Task 3: Develop a “Tell-the-time” network.

We have produced a big collection of images of a traditional clock and numeric representation of the time shown on these images. Your task it to develop a DNN that, when applied to images from the test set would tell the time as correctly as possible. Here is a random sample of 3 images from our collection with the corresponding time (hour, minutes) printed on top of these images:

The dataset can be downloaded from https://surfdrive.surf.nl/files/index.php/s/B8emtQRGUeAaqmz (~300MB) and it consists of 18000 grayscale images (18000x150x150) contained in ‘images.npy’. The

labels for each sample are represented by two integers (18000×2, ‘labels.npy’ file), that correspond to the hour and minute displayed by the clock.

The goal of this task is two-fold:

1. The problem of correctly telling the time can be formulated either as a multi-class classification problem (for example, with 12×60 classes) or a regression problem (for example, predicting the number of minutes after 12 o’clock).

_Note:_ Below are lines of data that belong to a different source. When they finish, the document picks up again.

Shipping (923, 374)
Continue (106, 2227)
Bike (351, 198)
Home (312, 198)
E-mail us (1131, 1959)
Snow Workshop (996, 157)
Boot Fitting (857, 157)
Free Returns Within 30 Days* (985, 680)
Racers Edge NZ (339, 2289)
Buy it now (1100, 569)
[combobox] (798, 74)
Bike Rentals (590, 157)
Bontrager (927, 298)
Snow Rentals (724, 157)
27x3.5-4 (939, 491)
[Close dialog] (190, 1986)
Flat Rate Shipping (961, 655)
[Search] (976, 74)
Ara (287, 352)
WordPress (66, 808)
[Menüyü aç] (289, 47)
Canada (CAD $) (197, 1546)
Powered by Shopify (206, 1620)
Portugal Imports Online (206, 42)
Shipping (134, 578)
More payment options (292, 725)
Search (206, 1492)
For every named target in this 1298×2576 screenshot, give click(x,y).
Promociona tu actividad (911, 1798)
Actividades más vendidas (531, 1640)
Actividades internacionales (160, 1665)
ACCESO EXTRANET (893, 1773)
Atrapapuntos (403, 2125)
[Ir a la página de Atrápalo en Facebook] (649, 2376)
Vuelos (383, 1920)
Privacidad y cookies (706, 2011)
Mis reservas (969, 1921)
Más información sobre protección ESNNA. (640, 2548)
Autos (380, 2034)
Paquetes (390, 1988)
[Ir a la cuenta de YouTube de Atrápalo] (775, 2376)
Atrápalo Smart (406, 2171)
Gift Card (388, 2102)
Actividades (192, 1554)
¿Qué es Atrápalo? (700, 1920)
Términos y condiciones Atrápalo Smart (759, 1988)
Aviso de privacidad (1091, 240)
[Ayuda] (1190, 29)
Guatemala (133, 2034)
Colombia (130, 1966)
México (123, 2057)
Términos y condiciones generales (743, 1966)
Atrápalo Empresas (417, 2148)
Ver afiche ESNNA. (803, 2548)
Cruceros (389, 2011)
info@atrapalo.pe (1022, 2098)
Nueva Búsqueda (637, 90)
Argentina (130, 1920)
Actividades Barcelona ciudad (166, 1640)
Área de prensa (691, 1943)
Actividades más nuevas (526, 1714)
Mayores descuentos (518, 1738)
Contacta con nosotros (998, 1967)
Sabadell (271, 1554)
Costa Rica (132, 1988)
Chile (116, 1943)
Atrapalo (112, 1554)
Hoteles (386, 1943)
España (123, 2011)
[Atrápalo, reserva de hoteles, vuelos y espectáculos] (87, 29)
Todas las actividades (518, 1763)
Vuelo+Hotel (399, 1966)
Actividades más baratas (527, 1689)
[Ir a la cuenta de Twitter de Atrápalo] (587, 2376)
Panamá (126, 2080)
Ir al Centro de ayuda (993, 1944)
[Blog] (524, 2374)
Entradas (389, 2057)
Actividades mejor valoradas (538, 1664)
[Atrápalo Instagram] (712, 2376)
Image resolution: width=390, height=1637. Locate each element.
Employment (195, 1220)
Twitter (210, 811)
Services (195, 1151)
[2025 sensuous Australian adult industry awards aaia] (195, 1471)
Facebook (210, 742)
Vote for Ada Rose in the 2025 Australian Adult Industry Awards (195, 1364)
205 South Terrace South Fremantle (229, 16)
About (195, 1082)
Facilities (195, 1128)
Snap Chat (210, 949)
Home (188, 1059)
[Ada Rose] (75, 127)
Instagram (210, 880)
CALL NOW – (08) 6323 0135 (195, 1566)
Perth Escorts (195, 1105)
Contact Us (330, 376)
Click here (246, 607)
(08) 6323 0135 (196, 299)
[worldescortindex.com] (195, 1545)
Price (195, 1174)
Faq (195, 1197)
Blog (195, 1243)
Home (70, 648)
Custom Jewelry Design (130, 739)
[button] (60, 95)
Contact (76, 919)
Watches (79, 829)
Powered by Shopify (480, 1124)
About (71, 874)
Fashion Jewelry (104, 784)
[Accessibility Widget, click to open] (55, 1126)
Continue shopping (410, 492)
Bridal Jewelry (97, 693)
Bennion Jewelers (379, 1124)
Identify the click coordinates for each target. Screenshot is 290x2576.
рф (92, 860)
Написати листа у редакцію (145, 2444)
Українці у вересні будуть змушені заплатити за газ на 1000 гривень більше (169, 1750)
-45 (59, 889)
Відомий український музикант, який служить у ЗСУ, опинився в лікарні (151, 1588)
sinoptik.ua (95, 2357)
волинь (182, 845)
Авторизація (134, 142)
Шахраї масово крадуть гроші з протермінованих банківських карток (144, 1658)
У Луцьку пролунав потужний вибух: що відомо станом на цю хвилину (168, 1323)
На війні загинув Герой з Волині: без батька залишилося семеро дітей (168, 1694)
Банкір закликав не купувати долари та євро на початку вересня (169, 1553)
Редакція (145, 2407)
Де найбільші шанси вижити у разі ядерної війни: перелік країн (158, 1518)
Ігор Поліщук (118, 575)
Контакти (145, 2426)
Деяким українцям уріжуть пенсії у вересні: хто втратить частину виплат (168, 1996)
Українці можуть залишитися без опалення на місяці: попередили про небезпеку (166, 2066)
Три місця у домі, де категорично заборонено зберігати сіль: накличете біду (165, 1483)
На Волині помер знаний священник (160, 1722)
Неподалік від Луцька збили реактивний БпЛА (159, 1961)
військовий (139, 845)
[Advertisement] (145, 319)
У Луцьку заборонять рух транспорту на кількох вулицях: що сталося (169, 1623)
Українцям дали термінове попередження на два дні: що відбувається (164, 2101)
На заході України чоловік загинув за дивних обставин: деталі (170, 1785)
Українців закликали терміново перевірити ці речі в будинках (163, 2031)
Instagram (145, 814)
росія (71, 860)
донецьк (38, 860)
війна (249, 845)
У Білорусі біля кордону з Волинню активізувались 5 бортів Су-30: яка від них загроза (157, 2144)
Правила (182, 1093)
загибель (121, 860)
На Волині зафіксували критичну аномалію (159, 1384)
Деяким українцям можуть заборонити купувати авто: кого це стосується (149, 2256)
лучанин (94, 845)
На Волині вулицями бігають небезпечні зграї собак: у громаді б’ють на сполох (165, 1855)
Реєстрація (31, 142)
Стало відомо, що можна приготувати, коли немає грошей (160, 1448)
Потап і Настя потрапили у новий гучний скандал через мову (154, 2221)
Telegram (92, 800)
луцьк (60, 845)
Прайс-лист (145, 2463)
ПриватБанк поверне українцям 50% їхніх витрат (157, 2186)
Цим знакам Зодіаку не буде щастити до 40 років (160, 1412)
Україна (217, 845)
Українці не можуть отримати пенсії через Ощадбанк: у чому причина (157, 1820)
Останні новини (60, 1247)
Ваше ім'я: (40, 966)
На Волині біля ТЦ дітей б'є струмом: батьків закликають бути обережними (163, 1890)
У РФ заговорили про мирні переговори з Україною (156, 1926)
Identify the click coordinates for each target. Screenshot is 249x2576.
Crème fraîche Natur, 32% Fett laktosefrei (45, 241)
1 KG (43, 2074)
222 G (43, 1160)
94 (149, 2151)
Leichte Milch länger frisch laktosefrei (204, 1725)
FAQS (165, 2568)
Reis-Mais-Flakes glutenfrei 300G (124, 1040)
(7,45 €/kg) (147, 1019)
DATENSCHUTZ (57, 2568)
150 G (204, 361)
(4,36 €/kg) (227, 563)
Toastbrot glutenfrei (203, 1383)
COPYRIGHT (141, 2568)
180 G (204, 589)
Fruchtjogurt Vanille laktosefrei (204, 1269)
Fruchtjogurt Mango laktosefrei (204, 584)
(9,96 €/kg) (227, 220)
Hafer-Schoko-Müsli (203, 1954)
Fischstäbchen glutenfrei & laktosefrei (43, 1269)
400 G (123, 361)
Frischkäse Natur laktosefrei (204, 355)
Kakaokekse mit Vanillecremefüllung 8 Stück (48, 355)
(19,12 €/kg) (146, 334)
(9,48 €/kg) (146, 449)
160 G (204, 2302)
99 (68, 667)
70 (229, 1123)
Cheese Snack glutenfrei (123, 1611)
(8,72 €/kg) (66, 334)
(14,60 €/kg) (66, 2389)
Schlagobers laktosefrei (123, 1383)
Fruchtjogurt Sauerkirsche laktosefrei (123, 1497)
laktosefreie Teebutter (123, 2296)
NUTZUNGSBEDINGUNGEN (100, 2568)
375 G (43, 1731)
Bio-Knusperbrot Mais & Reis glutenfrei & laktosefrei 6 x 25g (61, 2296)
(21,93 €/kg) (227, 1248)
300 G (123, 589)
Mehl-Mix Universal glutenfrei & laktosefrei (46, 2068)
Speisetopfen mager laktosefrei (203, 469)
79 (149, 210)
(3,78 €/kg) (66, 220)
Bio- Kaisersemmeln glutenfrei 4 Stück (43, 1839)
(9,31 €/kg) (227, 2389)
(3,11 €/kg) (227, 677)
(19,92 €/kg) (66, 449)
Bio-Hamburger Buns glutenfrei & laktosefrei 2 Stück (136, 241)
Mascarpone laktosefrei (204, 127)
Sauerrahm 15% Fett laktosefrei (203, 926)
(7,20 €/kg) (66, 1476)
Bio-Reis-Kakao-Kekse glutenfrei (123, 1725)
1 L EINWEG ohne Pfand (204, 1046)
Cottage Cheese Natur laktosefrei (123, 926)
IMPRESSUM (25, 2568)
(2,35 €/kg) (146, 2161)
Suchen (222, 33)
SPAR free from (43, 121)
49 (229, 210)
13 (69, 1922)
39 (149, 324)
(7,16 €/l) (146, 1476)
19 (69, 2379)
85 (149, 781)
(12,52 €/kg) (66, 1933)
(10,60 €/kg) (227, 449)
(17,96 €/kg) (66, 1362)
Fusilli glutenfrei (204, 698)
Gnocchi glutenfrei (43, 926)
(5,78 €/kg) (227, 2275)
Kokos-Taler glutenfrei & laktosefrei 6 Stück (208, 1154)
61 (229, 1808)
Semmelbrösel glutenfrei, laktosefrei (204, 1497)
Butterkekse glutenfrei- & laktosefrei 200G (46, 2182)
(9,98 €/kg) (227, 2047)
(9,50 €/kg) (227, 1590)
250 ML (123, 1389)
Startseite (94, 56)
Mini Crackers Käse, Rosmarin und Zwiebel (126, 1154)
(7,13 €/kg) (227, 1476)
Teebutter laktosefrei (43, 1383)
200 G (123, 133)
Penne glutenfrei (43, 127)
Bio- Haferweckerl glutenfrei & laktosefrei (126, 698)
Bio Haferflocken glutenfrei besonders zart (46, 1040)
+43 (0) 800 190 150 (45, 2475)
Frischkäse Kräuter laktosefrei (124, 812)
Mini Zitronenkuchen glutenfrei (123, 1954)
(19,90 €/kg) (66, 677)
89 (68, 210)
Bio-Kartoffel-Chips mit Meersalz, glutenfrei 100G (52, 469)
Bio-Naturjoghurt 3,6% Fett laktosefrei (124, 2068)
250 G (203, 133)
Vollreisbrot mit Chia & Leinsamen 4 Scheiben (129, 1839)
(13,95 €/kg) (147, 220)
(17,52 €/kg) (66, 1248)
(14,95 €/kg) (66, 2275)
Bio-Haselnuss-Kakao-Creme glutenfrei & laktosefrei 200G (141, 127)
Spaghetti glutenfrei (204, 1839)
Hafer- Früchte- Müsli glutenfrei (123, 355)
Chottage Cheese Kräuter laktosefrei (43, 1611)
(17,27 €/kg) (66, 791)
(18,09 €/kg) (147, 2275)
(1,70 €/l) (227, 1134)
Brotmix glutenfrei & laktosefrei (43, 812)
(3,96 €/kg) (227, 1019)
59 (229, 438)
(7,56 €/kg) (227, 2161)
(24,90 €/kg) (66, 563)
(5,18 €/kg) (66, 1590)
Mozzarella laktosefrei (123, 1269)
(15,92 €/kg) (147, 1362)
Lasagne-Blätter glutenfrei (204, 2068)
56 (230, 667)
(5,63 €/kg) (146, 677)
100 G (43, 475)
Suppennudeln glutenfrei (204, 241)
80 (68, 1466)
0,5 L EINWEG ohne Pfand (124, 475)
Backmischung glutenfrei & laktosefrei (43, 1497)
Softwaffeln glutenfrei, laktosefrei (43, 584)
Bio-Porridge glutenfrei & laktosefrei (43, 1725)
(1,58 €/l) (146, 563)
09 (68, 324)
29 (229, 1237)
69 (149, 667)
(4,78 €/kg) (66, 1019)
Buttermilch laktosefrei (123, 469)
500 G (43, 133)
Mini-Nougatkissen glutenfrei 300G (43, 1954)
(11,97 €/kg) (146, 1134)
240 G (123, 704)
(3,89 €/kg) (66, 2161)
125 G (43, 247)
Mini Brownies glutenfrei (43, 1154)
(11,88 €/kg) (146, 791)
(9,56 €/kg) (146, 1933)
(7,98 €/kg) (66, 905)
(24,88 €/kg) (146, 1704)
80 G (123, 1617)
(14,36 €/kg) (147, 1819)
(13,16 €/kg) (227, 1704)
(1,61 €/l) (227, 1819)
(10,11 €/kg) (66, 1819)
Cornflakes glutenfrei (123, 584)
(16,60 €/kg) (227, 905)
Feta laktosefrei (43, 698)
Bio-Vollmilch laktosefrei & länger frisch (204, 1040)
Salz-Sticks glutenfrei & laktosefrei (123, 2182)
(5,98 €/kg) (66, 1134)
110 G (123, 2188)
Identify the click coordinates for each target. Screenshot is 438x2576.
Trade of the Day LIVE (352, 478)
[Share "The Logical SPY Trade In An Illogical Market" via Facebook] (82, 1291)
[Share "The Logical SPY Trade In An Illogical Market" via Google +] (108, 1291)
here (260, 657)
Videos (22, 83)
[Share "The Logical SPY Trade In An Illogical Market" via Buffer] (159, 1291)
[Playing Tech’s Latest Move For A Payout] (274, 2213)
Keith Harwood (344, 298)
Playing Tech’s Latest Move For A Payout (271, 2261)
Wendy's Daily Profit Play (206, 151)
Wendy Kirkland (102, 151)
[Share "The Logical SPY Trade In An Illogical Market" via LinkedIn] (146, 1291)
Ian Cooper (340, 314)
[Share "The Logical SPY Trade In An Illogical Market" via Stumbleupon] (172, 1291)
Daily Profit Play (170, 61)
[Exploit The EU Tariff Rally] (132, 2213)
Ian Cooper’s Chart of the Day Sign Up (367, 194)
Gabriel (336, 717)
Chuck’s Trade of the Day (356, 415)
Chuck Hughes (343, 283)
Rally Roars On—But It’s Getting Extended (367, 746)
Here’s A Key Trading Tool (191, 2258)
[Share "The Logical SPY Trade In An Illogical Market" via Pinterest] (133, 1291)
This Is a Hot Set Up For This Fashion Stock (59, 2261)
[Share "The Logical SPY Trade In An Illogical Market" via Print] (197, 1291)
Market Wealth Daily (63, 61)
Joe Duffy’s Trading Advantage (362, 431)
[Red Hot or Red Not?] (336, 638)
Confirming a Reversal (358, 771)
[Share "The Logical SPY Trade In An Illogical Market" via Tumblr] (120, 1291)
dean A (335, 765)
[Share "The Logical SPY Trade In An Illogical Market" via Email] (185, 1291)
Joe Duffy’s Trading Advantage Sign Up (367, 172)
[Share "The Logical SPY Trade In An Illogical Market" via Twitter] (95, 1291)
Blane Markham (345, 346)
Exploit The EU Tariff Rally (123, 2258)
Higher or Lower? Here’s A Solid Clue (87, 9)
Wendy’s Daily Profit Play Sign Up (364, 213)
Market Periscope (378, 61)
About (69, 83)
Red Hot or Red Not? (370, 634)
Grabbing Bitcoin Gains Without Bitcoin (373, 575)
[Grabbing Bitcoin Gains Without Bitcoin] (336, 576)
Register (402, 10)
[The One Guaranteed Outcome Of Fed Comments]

Therefore, try to come up with different representations for the labels of your data, adapting the loss function and output layer of your neural network and see how it impacts the training time and performance. No matter which architecture and loss function you will use, when reporting results also provide “common sense” accuracy: the absolute value of the time difference between the predicted and the actual time (e.g., the “common sense” difference between “predicted” 11:55 and the “target” 0:05 is just 10 minutes and not 11 hours and 50 minutes!). Minimizing this “common sense” error measure is the main objective of this assignment! Notice that it is a common situation in Machine Learning: we often train models using one error measure (e.g., cross-entropy) while the actual error measure that we are interested in is different, e.g., the accuracy (the percentage of correctly classified cases).

2. Use the knowledge gained by working with other datasets in the previous parts of this assignment to optimize your models and decrease the error of telling the time as much as possible (accuracy of below 10 minutes is achievable using relatively simple CNN architectures).

You should use a 80:20% ratio for the train and test sets. Document your experiments and findings in the report.